Portugal's credit worthiness has already been downgraded and earlier this week the prime minister of Spain, Luis Rodriguez Zapatero, was forced to deny rumours that Spain would be next to seek financial assistance.
But even if the Greek crisis is contained, it is clear that belts must be tightened in many European Union countries.
"For some time, the market may have underestimated this very considerable debt the sovereigns have taken to overcome this crisis," Mr Mirow observes
"With the amount and the level of debt many states have taken on, there will be an impact on real economies. Austerity measures will need to be taken, not only by Greece."
Investor confidence, severely knocked by the Greek crisis, was further dented by a political brawl in Germany that has seen Chancellor Angela Merkel accused of failing to provide leadership and build confidence in the single currency.
Thursday night's chaos on Wall Street, when an apparent error by a trader contributed to extremely volatile trading, was an indication of how fickle and nervous the markets are at the moment.
Though more important as far as south east Europe is concerned is investors' behaviour during periods of political and economic uncertainty.
During previous crisis, such as the Asian financial crisis, the Russian financial crisis or Argentina's debt default during the late 1990s, investors fled emerging markets and flocked to "quality", shifting their investment on a large scale into stable industries or other assets in sound economies.
New energy generation projects in former Soviet states, or new industries that aim to help these states diversify are unlikely to be deemed "quality", so there is every chance such investment opportunities will lie well beyond the radars of many a prudent investor for months to come.
Equally real are the difficulties faced by the Greek banks.
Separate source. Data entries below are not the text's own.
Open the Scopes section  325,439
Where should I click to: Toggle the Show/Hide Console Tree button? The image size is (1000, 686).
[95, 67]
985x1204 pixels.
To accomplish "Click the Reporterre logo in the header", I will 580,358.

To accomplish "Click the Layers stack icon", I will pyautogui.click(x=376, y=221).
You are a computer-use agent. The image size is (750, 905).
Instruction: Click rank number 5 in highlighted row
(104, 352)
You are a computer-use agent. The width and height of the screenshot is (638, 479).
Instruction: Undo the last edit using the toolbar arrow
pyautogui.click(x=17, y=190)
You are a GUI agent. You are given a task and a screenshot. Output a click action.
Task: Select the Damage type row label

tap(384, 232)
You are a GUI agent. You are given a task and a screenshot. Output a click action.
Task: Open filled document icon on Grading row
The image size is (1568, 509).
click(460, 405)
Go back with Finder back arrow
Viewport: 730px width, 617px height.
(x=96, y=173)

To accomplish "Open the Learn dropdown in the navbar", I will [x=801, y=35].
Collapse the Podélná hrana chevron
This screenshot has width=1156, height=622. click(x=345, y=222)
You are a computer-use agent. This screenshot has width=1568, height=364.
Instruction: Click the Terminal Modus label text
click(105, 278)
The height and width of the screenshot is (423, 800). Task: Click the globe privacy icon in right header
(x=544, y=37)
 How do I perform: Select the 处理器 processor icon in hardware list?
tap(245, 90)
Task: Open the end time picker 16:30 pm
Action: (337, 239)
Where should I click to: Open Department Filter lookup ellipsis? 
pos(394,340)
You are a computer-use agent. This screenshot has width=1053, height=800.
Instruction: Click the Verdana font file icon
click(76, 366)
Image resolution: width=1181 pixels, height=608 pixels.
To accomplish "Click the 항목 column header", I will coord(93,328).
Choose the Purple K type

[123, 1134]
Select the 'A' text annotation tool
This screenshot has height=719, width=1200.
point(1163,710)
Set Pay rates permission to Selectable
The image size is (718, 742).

Their customers, both companies and consumers, will be finding it harder in future to repay their debts so defaults may rise sharply.
The value of the banks' collateral, such as government bonds, is falling "thus weakening capital ratios and the ability of banks to lend", and thus conceivably their willingness to continue supporting their subsidiaries in neighbouring countries, according to IHS Global Insight banking analyst Toby Wight.
The credit worthiness of Greek companies and in turn Greek banks is thus being downgraded, hence both these banks and their customers will have to pay higher interest rates on the money they borrow.
The consequence could be that many companies in south east Europe will be starved of loans, which in turn could result in bankruptcies and job losses.
So there are real reasons to worry about each of the three threats to south east Europe's economies.
Moreover, given the way global economic events often impact on each other, there is every chance that either of the three events occurring could increase the chance of the other two happening too, Mr Mirow acknowledges.
But though the risks are real, Mr Mirow is eager to stress that "we are talking about potential risks".
"We haven't seen any major [contagion] effect. Greek bank subsidiaries have behaved well," he says.
Moreover, he says, the EBRD is in talks with the International Monetary Fund to identify ways to protect the rest of south east Europe from any spill-over from Greece, for instance by providing Greek bank subsidiaries with capital and liquidity.
"It is easy to elaborate on what could be a worst case scenario - and it is certainly scary - but it does not make much sense at the moment," Mr Mirow insists.